* Investment Corp of Dubai sukuk tighten after issue
* Sets precedent for upcoming regional issues
* 10-year maturity unusual for Islamic bond from Gulf
* Tight spreads drive investors into longer maturities
* Some bankers expect five- and 10-year Saudi sukuk tranches
By Davide Barbuscia
DUBAI, Feb 8 (Reuters) - A strong performance by $1 billion of 10-year Islamic bonds from a Dubai sovereign fund suggests investors are being driven into longer maturities of Middle Eastern debt, and could encourage Saudi Arabia to issue 10-year sukuk later this year.
In late January, Investment Corp of Dubai (ICD) sold sukuk due in February 2027 with a 5.056 percent yield. The 10-year maturity was unusual for an Islamic bond from the Gulf, where most sukuk have had maturities of five or seven years.
ICD’s paper started tightening in the secondary market right after it was issued, gaining 2.5 points in price on the first day of trade and has continued to firm.
Institutional investors said tightening credit spreads in the Gulf, partly due to higher oil prices in the last few months, were pushing them to look for higher yields, such as those offered by longer-dated sukuk. The ICD bond’s performance had set a precedent for upcoming issuance, they said.
“As credit spreads have contracted, regional investors have been forced to extend their appetite for longer duration assets in order to generate an economic return on their investments,” said Doug Bitcon, head of fixed income funds and portfolios at Dubai’s Rasmala Investment Bank.

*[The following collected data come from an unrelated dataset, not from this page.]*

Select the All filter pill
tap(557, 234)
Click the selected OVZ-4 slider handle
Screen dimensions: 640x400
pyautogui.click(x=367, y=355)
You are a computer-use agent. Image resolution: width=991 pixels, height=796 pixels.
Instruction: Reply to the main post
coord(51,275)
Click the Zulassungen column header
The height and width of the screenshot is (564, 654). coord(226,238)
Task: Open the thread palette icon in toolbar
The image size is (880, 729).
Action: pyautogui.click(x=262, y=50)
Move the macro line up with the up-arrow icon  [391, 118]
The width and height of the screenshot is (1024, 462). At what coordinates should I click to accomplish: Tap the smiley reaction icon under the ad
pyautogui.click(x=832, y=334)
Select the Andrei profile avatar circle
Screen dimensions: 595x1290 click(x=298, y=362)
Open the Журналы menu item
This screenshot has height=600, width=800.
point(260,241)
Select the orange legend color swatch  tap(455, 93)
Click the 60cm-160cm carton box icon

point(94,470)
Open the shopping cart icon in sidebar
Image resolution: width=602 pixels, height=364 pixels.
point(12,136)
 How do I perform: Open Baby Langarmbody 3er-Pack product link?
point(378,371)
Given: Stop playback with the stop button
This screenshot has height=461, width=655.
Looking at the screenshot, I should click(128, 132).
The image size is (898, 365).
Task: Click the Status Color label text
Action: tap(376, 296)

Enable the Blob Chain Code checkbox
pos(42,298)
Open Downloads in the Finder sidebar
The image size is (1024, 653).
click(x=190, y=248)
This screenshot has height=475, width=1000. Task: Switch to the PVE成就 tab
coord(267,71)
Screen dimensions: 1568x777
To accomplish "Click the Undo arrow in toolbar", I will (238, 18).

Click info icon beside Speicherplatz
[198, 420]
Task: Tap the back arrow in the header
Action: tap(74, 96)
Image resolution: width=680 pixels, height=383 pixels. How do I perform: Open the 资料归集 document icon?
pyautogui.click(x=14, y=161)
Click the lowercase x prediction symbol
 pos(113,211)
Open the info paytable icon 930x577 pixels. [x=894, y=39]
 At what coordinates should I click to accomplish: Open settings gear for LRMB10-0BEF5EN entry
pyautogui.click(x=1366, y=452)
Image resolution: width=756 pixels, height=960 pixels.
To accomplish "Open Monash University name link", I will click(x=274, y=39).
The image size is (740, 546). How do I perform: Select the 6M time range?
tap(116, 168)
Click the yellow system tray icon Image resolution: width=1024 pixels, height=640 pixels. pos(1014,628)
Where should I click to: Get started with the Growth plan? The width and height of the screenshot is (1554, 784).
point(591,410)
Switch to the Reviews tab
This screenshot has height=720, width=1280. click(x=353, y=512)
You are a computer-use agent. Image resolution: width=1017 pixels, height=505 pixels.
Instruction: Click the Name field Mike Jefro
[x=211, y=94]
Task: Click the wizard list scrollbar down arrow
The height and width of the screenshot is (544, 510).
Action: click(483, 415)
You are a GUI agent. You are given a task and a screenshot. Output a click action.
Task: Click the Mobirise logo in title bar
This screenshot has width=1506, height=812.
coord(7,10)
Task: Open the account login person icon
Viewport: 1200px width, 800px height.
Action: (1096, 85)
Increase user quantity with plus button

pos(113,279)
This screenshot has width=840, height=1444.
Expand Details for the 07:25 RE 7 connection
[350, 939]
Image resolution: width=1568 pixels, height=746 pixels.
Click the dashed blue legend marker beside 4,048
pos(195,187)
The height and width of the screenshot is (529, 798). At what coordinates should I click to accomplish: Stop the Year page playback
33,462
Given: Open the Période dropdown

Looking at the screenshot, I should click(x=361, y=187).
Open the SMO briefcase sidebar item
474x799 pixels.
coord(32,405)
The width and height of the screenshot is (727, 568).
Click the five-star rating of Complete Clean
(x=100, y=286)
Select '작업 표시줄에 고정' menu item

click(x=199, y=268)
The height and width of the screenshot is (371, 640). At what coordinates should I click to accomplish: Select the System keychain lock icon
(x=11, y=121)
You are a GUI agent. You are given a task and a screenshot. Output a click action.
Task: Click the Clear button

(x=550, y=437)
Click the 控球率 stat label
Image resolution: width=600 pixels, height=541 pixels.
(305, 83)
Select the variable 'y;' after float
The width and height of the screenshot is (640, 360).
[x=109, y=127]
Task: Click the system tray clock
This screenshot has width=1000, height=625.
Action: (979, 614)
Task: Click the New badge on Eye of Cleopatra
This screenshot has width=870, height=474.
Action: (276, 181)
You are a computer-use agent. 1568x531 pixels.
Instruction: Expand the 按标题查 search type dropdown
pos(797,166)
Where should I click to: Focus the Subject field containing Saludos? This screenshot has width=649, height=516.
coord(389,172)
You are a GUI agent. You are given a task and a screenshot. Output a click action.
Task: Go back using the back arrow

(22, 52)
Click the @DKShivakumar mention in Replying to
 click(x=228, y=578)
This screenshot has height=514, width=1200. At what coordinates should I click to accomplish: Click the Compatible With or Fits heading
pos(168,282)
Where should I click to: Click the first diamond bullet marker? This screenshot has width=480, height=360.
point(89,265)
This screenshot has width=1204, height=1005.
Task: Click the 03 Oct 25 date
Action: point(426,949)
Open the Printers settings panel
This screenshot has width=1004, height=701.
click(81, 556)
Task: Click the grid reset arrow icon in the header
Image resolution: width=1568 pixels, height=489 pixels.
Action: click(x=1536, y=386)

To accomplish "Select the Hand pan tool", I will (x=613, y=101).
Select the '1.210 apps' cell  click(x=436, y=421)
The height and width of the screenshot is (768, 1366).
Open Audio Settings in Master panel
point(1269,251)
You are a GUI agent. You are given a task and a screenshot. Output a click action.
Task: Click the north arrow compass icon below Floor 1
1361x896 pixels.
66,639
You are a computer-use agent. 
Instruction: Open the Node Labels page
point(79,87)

After a debut sale of $17.5 billion of conventional bonds last October, the largest emerging market bond sale to date, bankers say Riyadh is preparing for an international sukuk issue later this year. ICD’s experience may influence its planning.
“ICD’s performance in the secondary market will help Saudi Arabia with pricing for any future issuance in the sukuk market,” said Max Wolman, senior investment manager for emerging market debt at Aberdeen Asset Management.
Some bankers believe the Saudi dollar sukuk could be offered in two tranches of five and 10 years. Government officials have said a sovereign debt issue in the international market will be made this year, but no details have been decided.
Oil prices are a wild card for the Saudi issue because although higher prices have made it easier for Gulf governments to sell debt, they have also reduced pressure on governments to do so because budget deficits have narrowed. Brent oil is around $55 a barrel, up from last year’s average of $45.
Qatar’s finance minister said on Monday that the country might not issue any international bonds this year because its fiscal deficit was close to disappearing.
Kuwait, which last year was planning a $10 billion overseas debt issue and mandated banks to arrange the sale, has still not gone ahead with an issue and may now reduce its size, portfolio managers said.
Nevertheless, Riyadh has projected a $52.8 billion deficit this year that appears to be based on an oil price near or even above current levels, so analysts think international debt issuance will remain necessary.
A sale of sukuk would make sense because it would open up a new pool of sharia-compliant investors for the Saudi government.